> [WORK REQUEST]: Find all lines with the word "Image" in the material, then copy them.

####################

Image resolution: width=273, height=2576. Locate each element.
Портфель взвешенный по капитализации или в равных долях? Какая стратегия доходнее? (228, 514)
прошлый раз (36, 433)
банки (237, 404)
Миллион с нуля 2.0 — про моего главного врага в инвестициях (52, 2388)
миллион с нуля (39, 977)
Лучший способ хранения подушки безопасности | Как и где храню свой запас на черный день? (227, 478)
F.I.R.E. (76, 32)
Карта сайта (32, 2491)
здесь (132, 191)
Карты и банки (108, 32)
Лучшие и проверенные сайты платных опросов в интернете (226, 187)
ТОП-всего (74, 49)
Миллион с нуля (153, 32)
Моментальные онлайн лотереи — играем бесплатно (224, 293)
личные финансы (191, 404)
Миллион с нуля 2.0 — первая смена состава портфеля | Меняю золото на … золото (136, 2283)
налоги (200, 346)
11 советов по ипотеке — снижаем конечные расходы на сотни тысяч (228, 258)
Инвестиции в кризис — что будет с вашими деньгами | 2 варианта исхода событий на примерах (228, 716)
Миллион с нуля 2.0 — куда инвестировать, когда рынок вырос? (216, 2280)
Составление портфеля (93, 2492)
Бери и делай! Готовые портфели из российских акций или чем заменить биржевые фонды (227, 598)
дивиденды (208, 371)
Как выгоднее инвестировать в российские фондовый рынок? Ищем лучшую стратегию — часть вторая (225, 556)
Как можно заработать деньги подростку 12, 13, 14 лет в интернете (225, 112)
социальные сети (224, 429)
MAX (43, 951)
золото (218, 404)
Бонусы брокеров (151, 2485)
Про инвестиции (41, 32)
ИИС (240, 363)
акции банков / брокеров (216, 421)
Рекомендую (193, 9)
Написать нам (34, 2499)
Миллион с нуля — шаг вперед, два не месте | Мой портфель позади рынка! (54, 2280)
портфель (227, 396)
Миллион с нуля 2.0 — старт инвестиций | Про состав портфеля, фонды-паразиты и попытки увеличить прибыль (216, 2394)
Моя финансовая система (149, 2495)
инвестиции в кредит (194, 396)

####################

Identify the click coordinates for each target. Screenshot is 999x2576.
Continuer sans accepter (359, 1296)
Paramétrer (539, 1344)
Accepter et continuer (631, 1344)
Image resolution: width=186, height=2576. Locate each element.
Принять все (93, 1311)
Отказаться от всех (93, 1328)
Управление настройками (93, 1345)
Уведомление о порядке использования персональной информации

####################

> [OUTPUT OF THE TASK]:
Image resolution: width=273, height=2576. Locate each element.
Image resolution: width=186, height=2576. Locate each element.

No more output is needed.